Triangle-free graphs of order 11 contain a 1-sparse 5-set

Order 13 graphs contain a 2-sparse 7-set

Order 8 graphs contain a 3-sparse 6-set

Abstract

A set of vertices is $k$-sparse if it induces a graph with a maximum degree of at most $k$. In this missive, we consider the order of the largest $k$-sparse set in a triangle-free graph of fixed order. We show, for example, that every triangle-free graph of order 11 contains a 1-sparse 5-set; every triangle-free graph of order 13 contains a 2-sparse 7-set; and every triangle-free graph of order 8 contains a 3-sparse 6-set. Further, these are all best possible. For fixed $k$, we consider the growth rate of the largest $k$-sparse set of a triangle-free graph of order $n$. Also, we consider Ramsey numbers of the following type.
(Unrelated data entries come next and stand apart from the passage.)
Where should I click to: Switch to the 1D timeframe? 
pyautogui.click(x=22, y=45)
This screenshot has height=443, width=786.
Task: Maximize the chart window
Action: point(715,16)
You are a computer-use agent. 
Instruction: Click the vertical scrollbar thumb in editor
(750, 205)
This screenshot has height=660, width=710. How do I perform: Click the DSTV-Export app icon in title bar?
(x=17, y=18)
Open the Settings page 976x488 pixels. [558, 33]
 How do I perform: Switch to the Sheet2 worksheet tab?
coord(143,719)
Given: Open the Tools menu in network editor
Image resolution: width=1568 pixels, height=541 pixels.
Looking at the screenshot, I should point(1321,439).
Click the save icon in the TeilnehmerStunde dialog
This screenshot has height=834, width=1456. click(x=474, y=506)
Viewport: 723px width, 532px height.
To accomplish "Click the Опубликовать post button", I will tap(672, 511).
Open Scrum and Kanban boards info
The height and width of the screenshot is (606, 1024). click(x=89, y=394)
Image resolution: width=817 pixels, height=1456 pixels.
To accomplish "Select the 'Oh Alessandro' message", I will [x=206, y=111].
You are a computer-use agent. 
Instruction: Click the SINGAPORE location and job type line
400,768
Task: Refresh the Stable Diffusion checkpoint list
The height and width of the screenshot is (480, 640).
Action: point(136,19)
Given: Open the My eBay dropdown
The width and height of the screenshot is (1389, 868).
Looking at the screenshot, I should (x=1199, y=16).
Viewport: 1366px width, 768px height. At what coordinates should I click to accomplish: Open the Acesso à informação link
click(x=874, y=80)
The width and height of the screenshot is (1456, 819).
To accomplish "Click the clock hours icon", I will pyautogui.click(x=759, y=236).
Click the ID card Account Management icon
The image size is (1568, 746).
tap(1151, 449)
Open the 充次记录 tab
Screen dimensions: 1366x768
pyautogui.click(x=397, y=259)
Given $i$, what is the smallest $n$ having the property that all triangle-free graphs of order $n$ contain a 4-cycle or a $k$-sparse set of order $i$. We use both direct proof techniques and an efficient graph enumeration algorithm to obtain several values for defective Ramsey numbers and a parameter related to largest sparse sets in triangle-free graphs, along with their extremal graphs.